WORK TASK:
With the pictures omitted, print exactly the lines below, from the one containing "Where should I click to: Click" through the one containing "Where should I click to: Open", and nothing else.

SOURCE DATA:
┌──
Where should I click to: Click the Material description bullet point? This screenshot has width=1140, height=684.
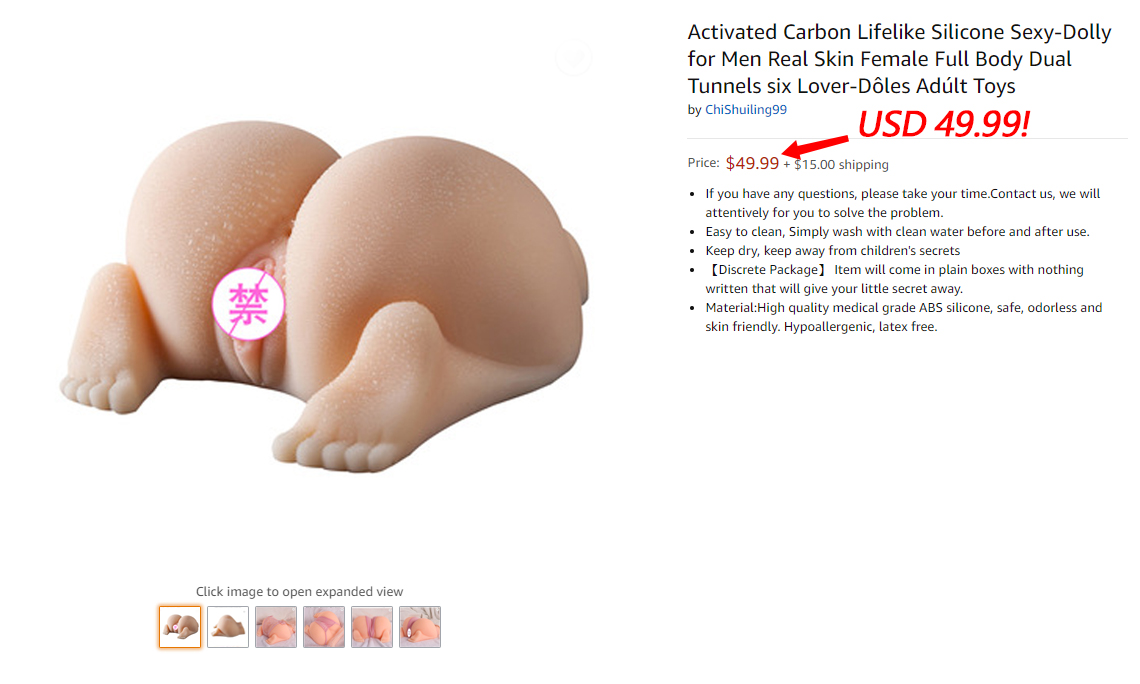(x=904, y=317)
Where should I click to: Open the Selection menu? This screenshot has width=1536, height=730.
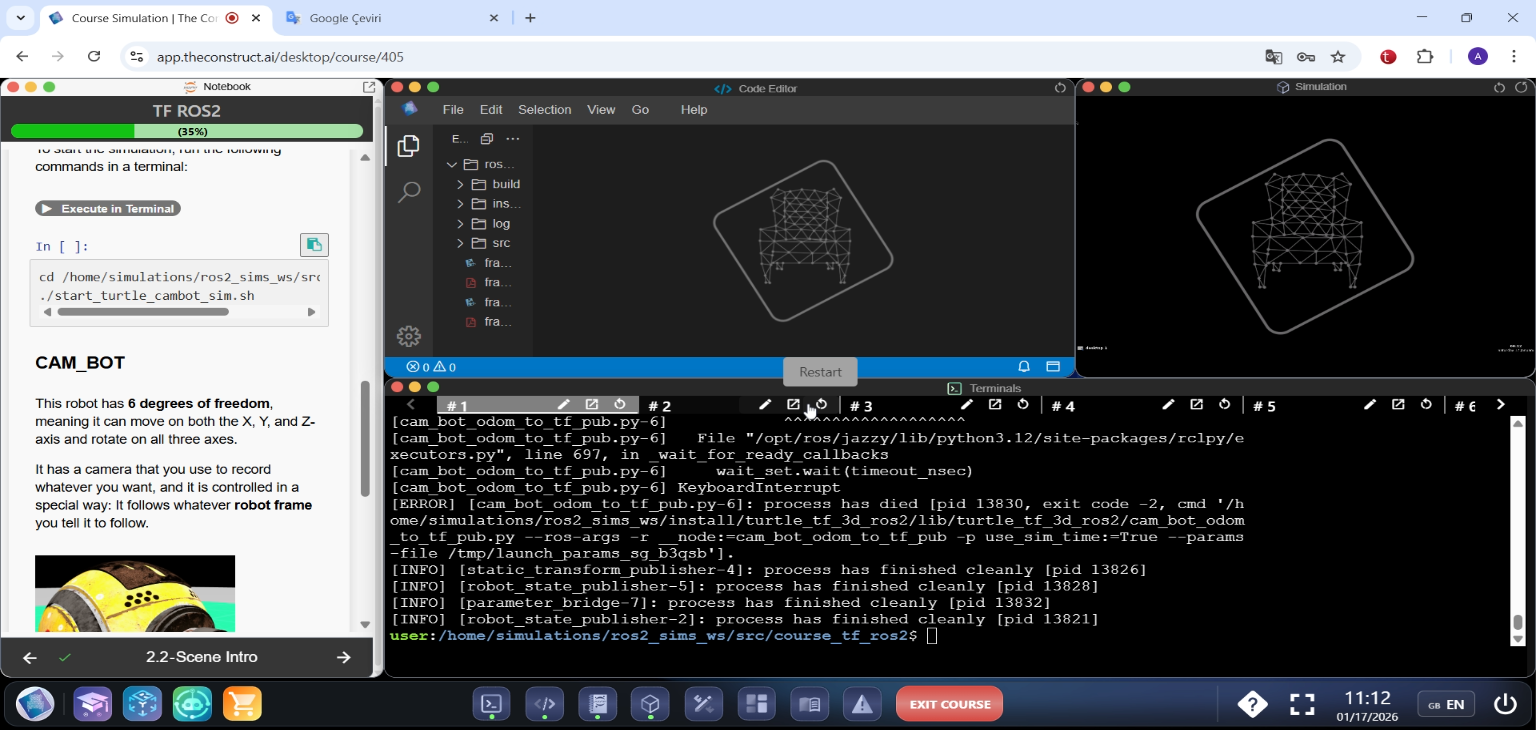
└──
┌──
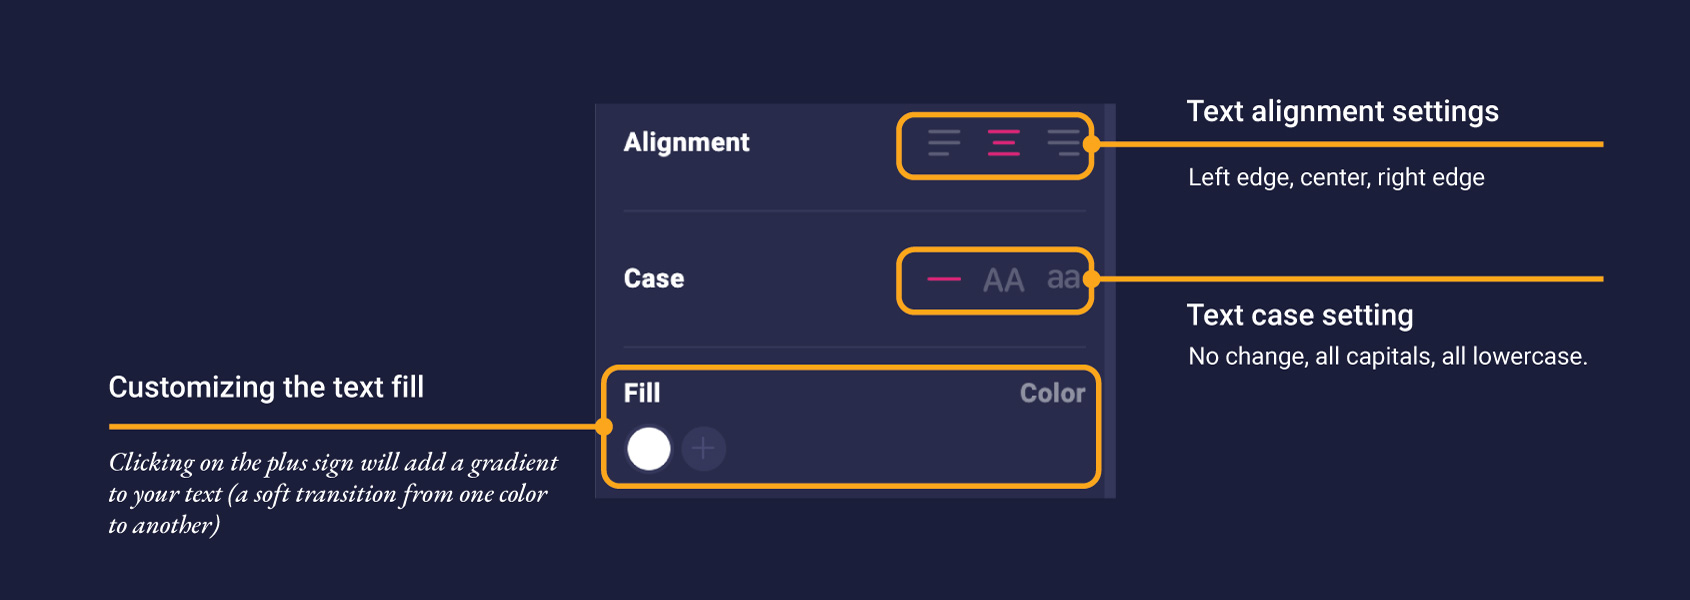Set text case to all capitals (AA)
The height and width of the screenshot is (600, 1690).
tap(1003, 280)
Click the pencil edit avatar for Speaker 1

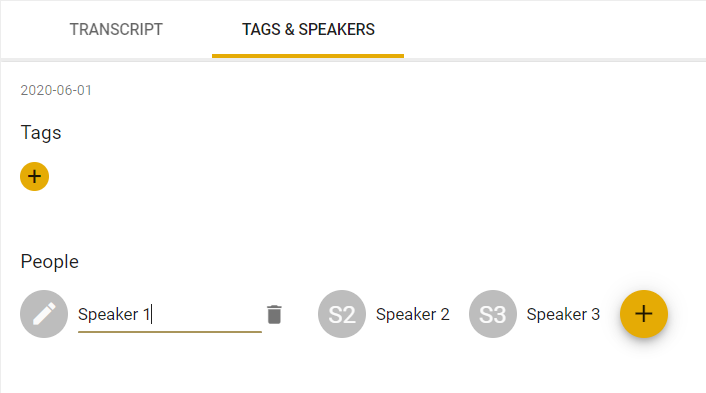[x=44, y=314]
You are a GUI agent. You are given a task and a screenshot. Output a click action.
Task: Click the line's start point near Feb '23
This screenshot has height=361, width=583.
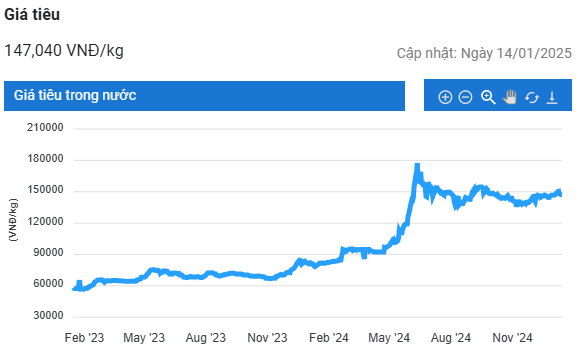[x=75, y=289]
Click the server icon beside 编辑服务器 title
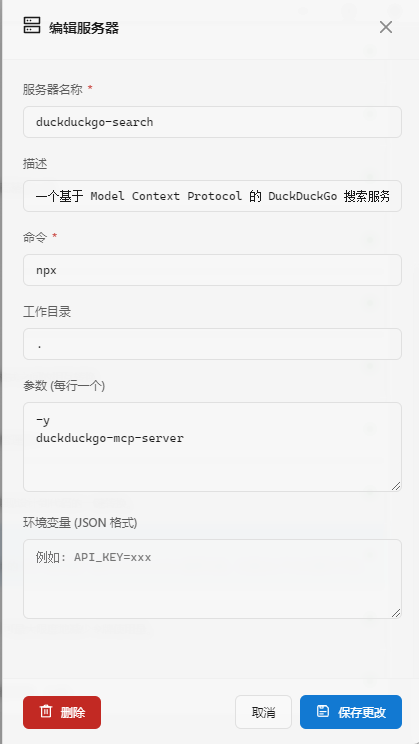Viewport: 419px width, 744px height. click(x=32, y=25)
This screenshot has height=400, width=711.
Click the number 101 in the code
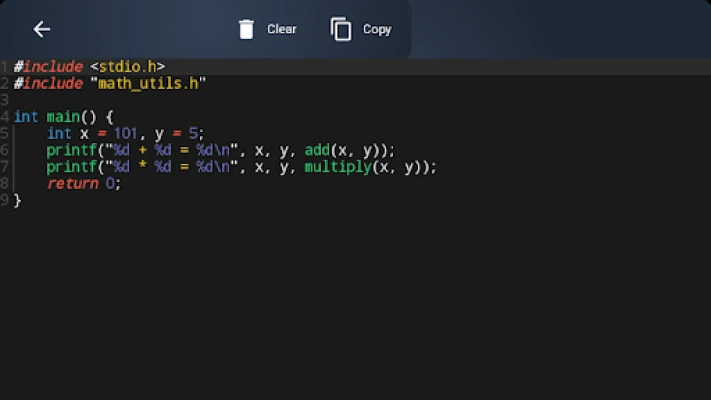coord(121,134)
└──
SOLUTION:
Where should I click to: Click the Material description bullet point? This screenshot has width=1140, height=684.
(x=904, y=317)
Where should I click to: Open the Selection menu? This screenshot has width=1536, height=730.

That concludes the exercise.